Problem description
Which lines of the data contain the string "agent"? Copy every one.

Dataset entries
__________________________________________________

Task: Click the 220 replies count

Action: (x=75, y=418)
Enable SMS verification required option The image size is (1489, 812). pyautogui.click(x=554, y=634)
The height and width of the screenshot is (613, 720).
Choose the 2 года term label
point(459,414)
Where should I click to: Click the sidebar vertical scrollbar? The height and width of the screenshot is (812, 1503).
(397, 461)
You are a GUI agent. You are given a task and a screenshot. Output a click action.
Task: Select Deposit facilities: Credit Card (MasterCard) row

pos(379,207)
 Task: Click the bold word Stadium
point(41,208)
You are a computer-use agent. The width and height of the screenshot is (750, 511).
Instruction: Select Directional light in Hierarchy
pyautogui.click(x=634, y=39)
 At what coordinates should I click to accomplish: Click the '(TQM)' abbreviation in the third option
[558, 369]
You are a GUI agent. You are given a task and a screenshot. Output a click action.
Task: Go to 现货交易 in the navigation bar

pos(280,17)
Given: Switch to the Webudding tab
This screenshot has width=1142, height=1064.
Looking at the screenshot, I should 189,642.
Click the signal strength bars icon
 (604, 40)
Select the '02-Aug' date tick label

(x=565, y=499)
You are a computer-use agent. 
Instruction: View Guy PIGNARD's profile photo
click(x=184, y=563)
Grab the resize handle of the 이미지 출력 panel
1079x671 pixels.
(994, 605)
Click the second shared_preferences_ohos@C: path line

__________________________________________________

Reply to the task
You are a GUI agent. You are given a task and a screenshot. Output a click action.
You are a computer-use agent. The width and height of the screenshot is (750, 511).
You are a GUI agent. You are given a task and a screenshot. Output a click action.
You are a computer-use agent. 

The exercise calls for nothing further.